Pointing in cervical dystonia patients

Affiliations

Pointing in cervical dystonia patients

Maria Paola Tramonti Fantozzi et al. Front Syst Neurosci. .

Abstract

Introduction: The normal hemispheric balance can be altered by the asymmetric sensorimotor signal elicited by Cervical Dystonia (CD), leading to motor and cognitive deficits.

Methods: Directional errors, peak velocities, movement and reaction times of pointing towards out-of-reach targets in the horizontal plane were analysed in 18 CD patients and in 11 aged-matched healthy controls.

Results: CD patients displayed a larger scatter of individual trials around the average pointing direction (variable error) than normal subjects, whatever the arm used, and the target pointed. When pointing in the left hemispace, all subjects showed a left deviation (constant error) with respect to the target position, which was significantly larger in CD patients than controls, whatever the direction of the abnormal neck torsion could be. Reaction times were larger and peak velocities lower in CD patients than controls.

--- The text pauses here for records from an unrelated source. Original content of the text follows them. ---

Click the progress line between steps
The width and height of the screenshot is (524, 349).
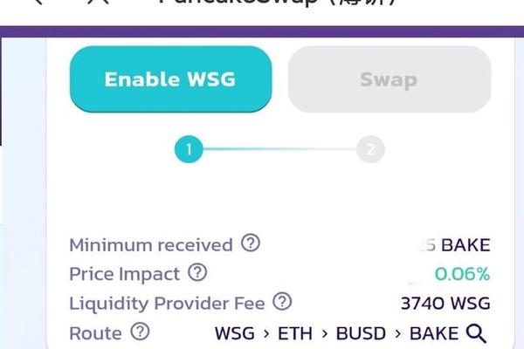click(279, 149)
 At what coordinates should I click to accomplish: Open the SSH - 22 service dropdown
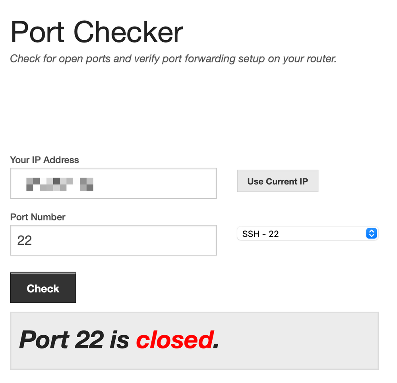[308, 234]
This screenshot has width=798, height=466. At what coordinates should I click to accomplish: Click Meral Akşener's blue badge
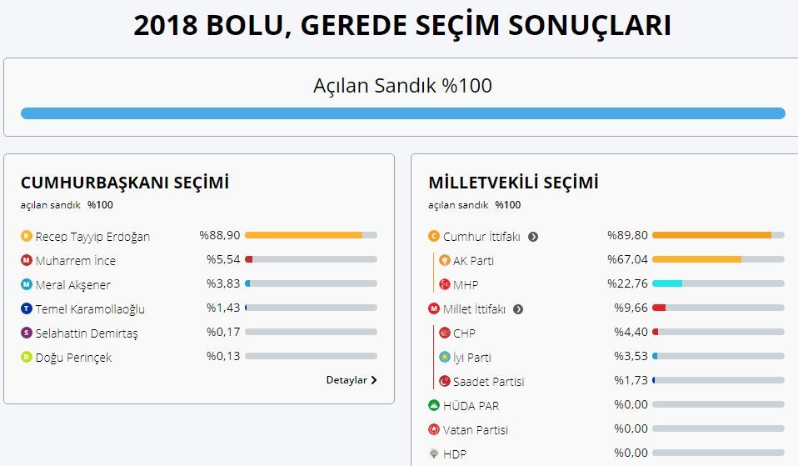(26, 284)
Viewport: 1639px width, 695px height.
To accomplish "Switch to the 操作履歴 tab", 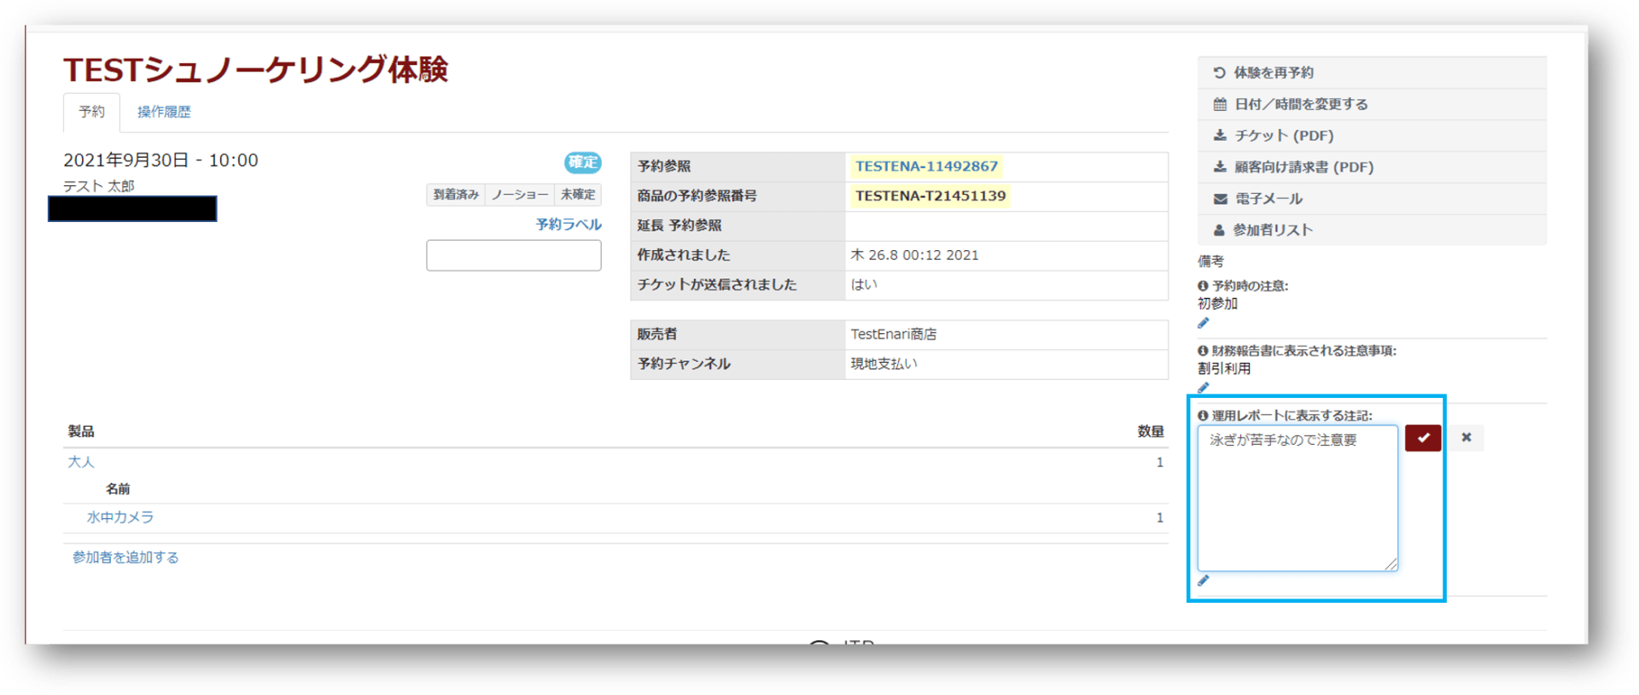I will click(x=164, y=112).
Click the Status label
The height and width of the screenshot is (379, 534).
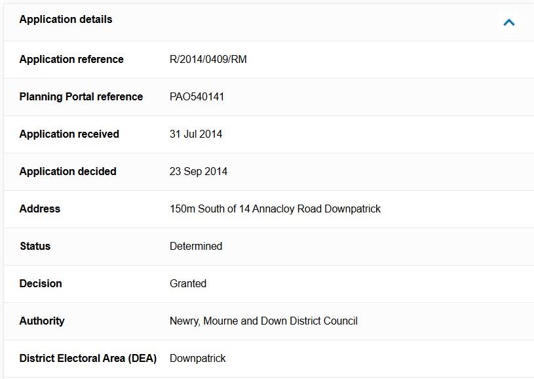[x=35, y=246]
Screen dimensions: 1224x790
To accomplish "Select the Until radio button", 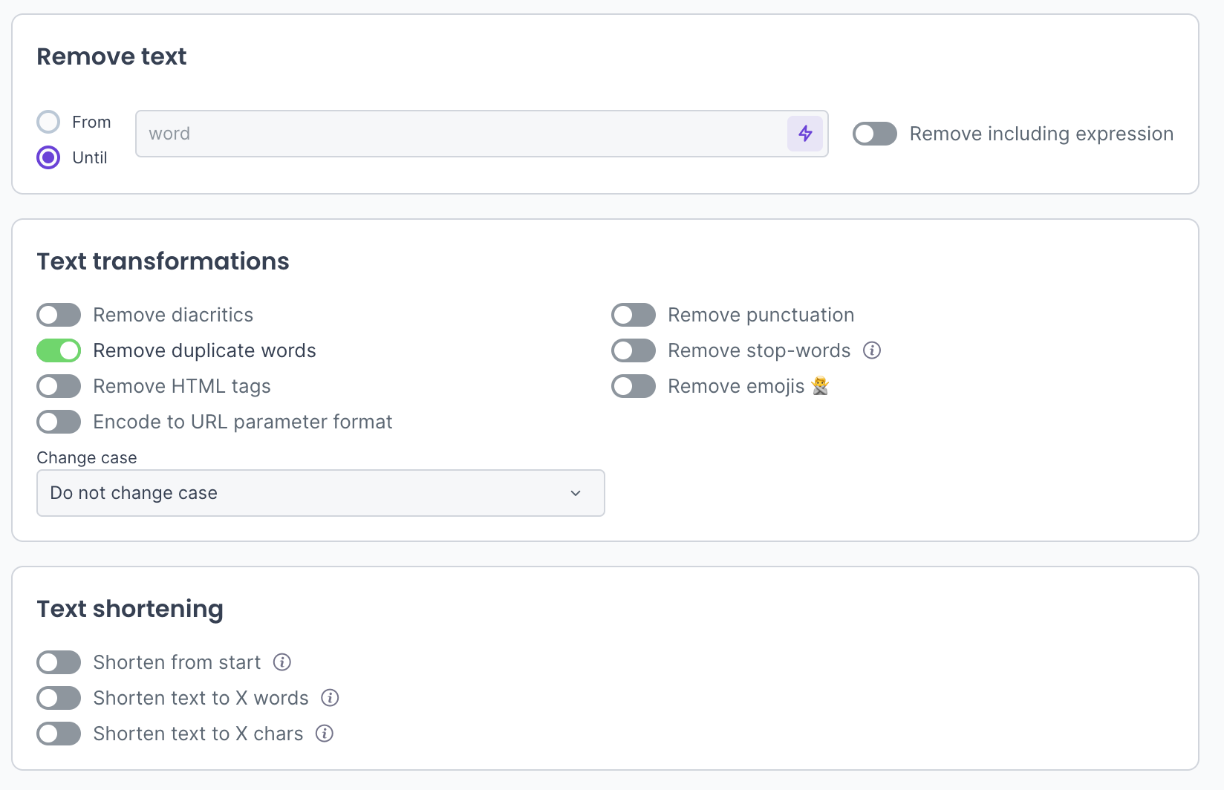I will 49,157.
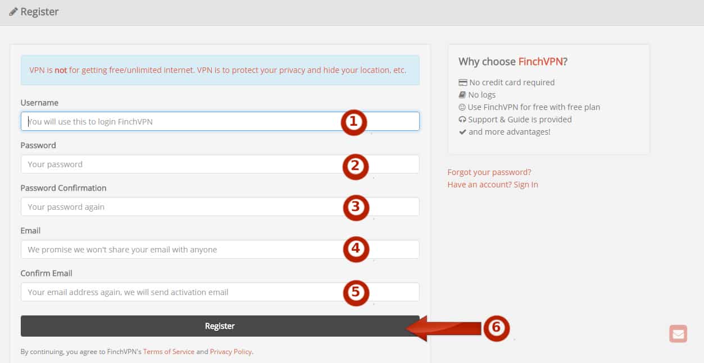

Discussion: Deficits in the pointing precision of CD patients may arise from a disruption of motor commands related to the sensorimotor imbalance, from a subtle increase in shoulder rigidity or from a reduced agonists activation. Their larger left bias in pointing to left targets could be due to an increased right parietal dominance, independently upon the direction of head roll/jaw rotation which expands the left space representation and/or increases left spatial attention. These deficits may potentially extend to tracking and gazing objects in the left hemispace, leading to reduced skills in spatial-dependent motor and cognitive performance.

Keywords: asymmetry; cervical dystonia; neck input; pointing errors; space representation.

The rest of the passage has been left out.